When one of the girls from work gave birth to her beautiful baby we all received the text with time and date of birth, weight, mum and bub doing well and… “looking forward to seeing you all at the hospital. Visiting hours are between XYZ…”
My peepers nearly popped out of my head. Of course I was champing at the bit to get in there and have a cuddle but I wasn’t really in the ‘inner sanctum’. I also remembered how clever I thought I was when I had my own children: I had a very selective group of visitors then one ‘open session’ before I went home. I texted her back a day-and-a-half later asking if she really did want people to visit. She didn’t. She called back immediately to say she had made a big mistake and could I help her encourage people to NOT visit.
Clouded by the euphoric high of a healthy baby she accidentally sent the ‘come one and all’ invitation forgetting she might need at least one of two things: sleep or rest. She also didn’t anticipate that learning to breastfeed meant that you couldn’t be shy and that having every man and his dog there might not be helpful to a zen start to motherhood. Coupled with day three blues…need i say more?
The pros and cons of visitors at the hospital are probably equal.
On one hand you can ‘get it out of the way’ while you’re there, introduce (show off) your baby to family and friends then have a peaceful time at home, on the other it’s a good time to rest, recuperate and learn as many tricks of the trade from the midwives while you’re there.

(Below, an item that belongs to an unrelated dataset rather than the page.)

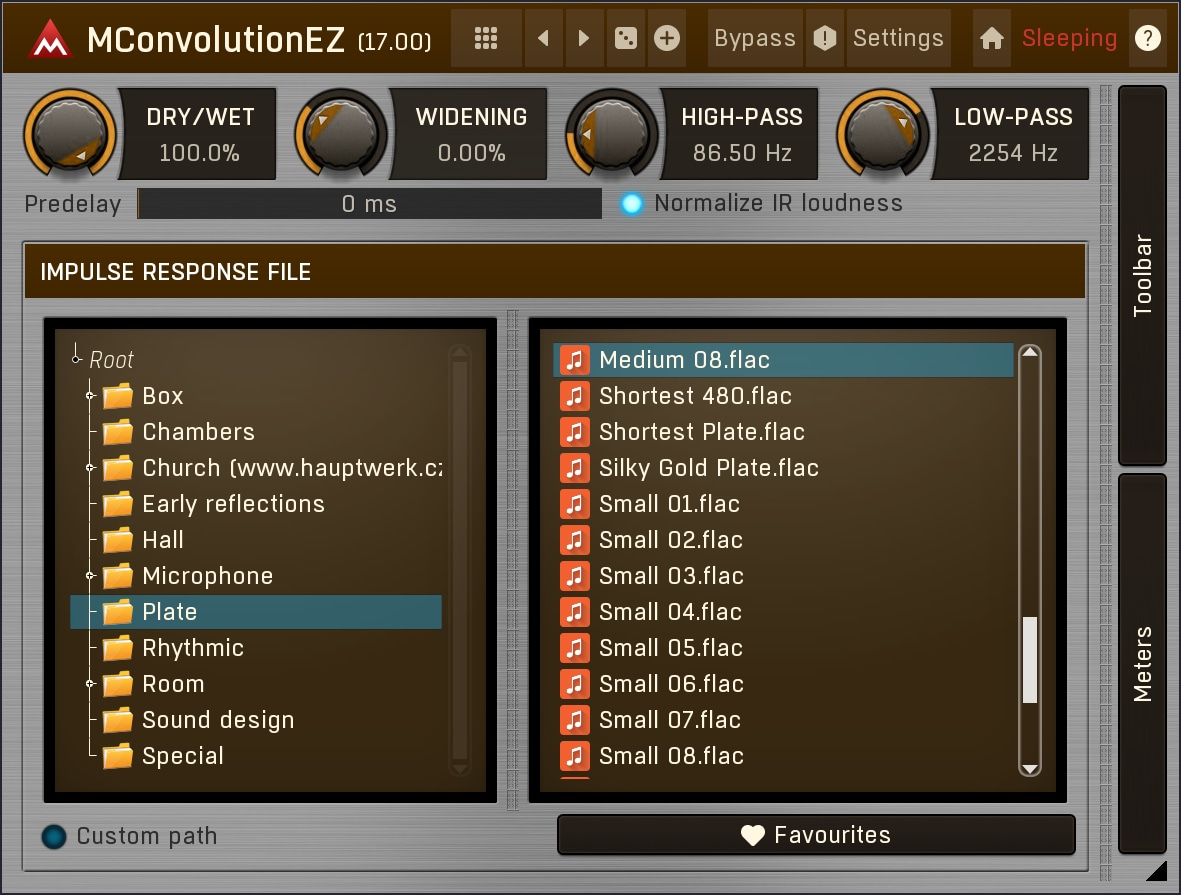Load next preset with right arrow

[x=584, y=39]
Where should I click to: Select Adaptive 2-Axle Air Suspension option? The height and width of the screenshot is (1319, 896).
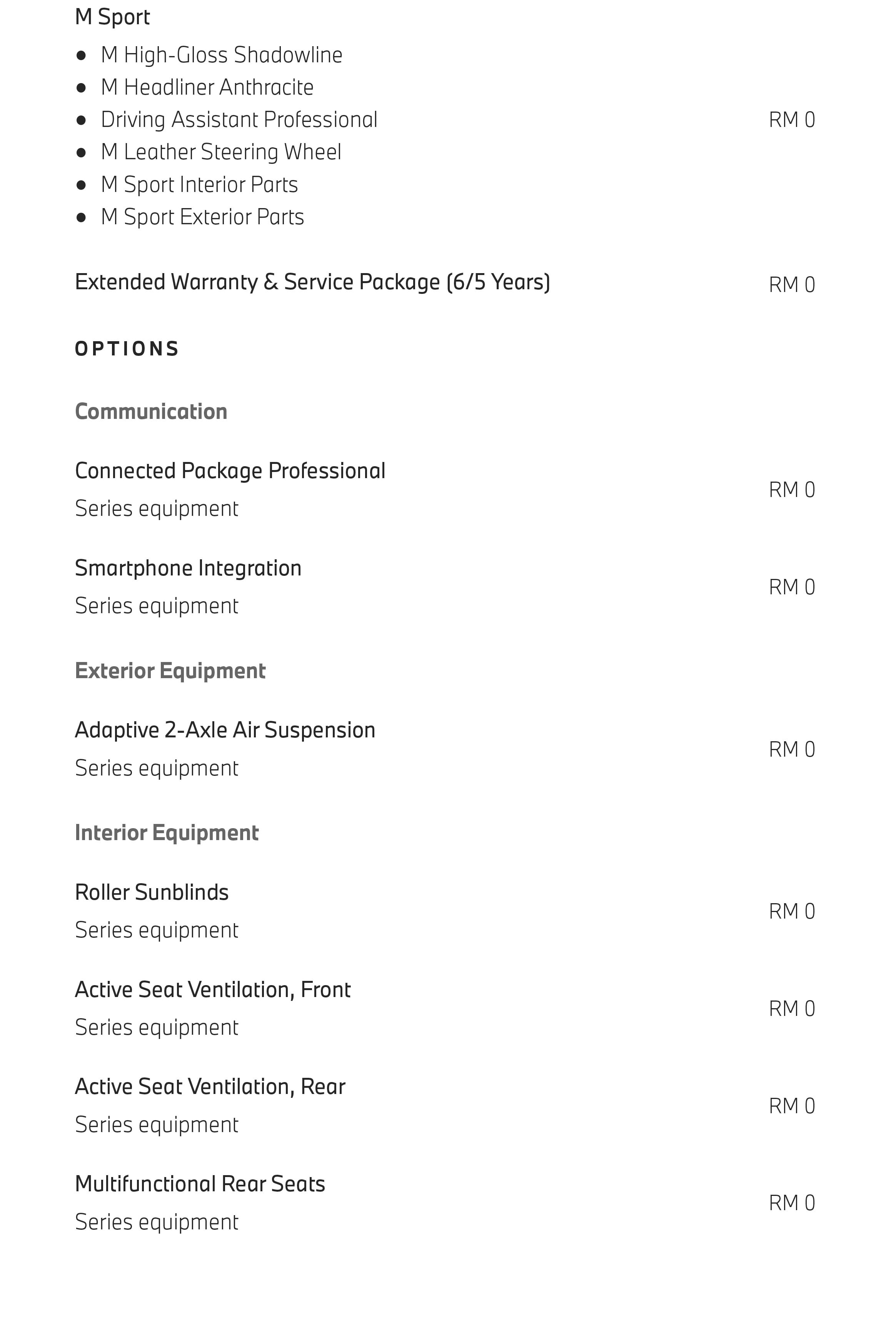tap(225, 730)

Particularly if your baby has arrived early or if there are complications or concerns you might well want to limit or control the number of visitors for your sanity at least.
A few things to think about:
- Hospital visiting hours are there for a reason: so everyone gets some rest. At the very least try to stick to them.

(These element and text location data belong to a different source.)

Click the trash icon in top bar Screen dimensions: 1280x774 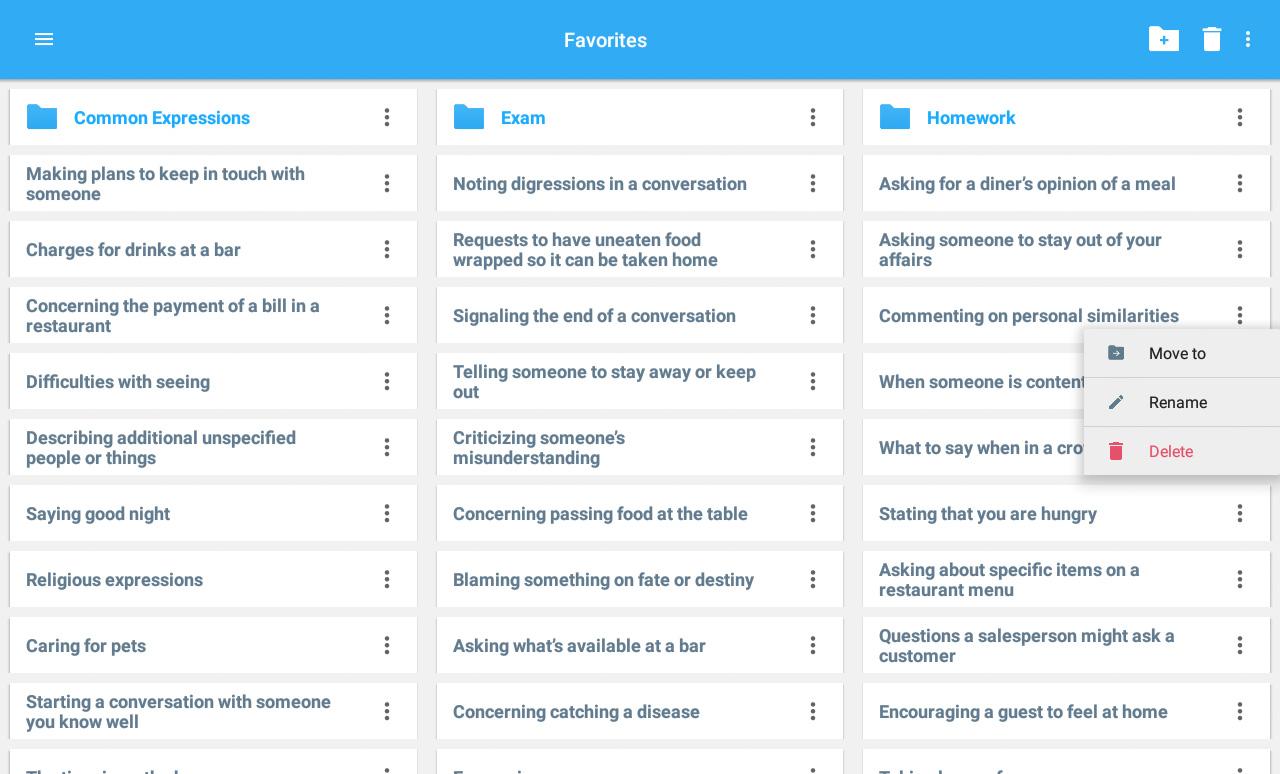point(1212,39)
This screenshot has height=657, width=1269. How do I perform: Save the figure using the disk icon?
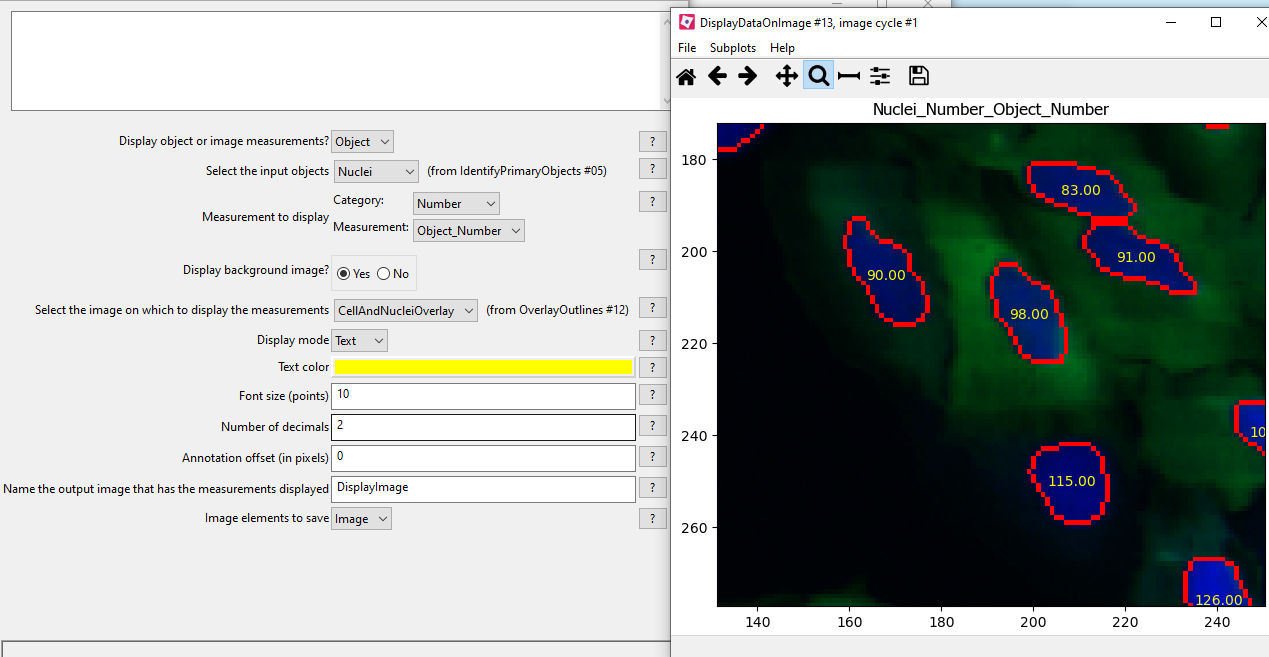pos(918,75)
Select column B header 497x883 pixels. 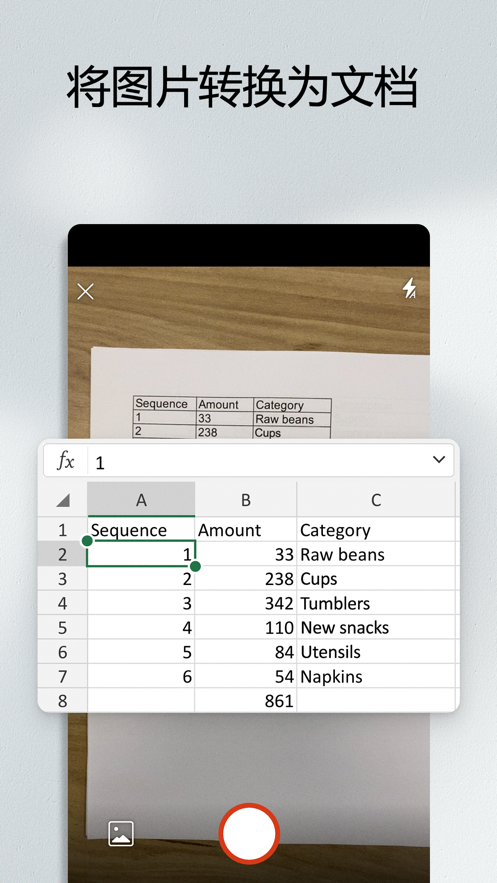click(245, 500)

- Don’t be scared to let people know you’re looking forward to catching up when you’re home and settled and that you’ll be in touch soon.

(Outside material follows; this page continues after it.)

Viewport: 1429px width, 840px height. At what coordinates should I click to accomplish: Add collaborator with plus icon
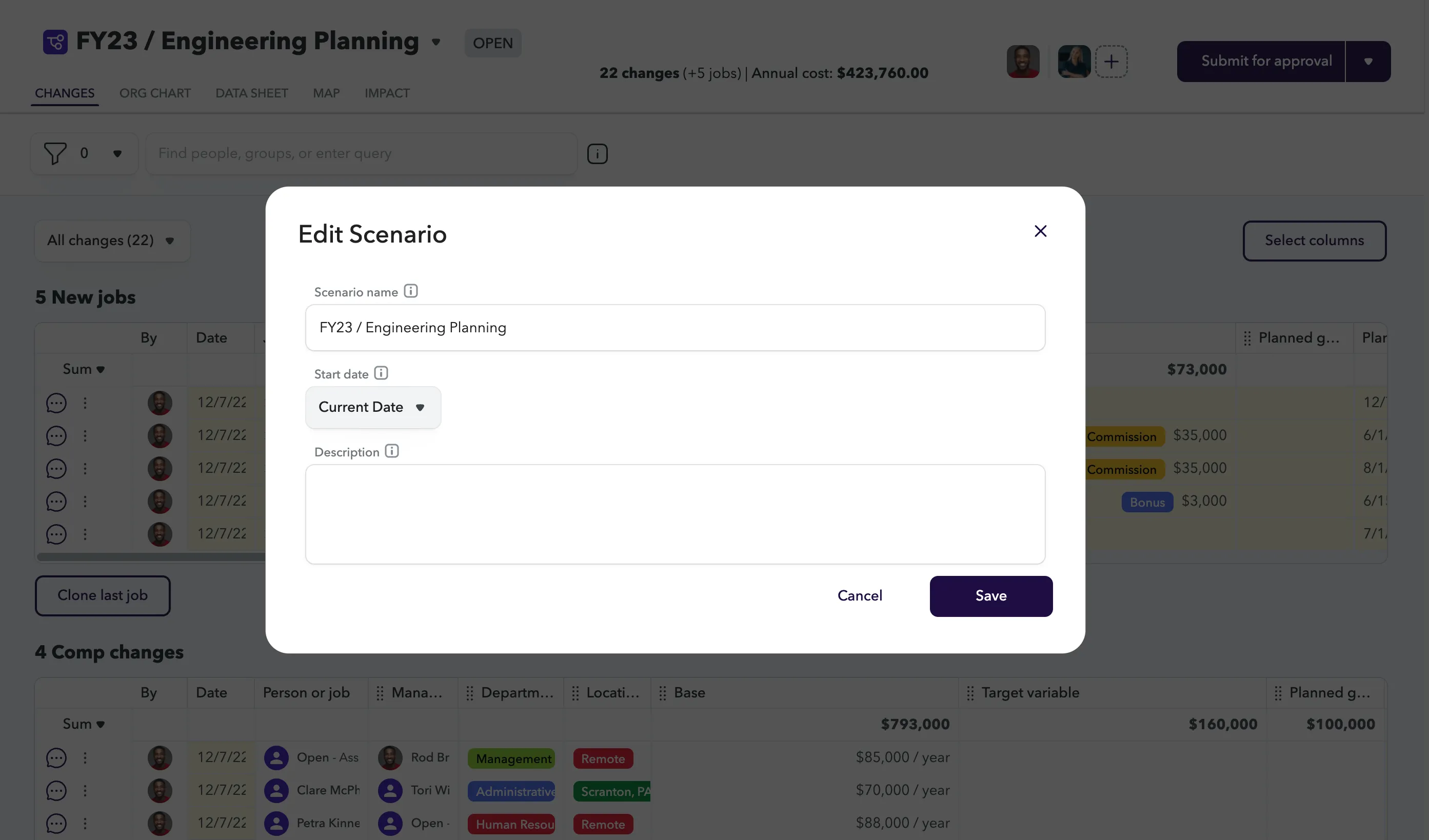(1111, 61)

- If people are staying for a bit long you can always say “thanks so much for coming, I’m just going to grab a kip before the next feed”.
- Get your partner to manage the guest list/ door, that way you won’t feel bad.
- If you’re home and don’t want people popping by unannounced (think well meaning neighbours) just hang a sign on your door saying ‘mum and bub sleeping’.
Visitors to the Special Care Nursery
- Wash Your Hands - As Special Care Nursery babies are vulnerable to infection, it is important to reduce the risk. Hands carry bacteria on the skin. All visitors including parents should ensure they wash their hands before entering the nursery environment.
- Turn Mobile Phones Off
- Any visitors with coughs, colds, cold sores, diarrhoea or generally unwell should not visit.
- Most hospitals limit 2 visitors per baby during visiting hours and only siblings are welcome with adult supervision.
Did visitors stress you out or did you love having people pop by?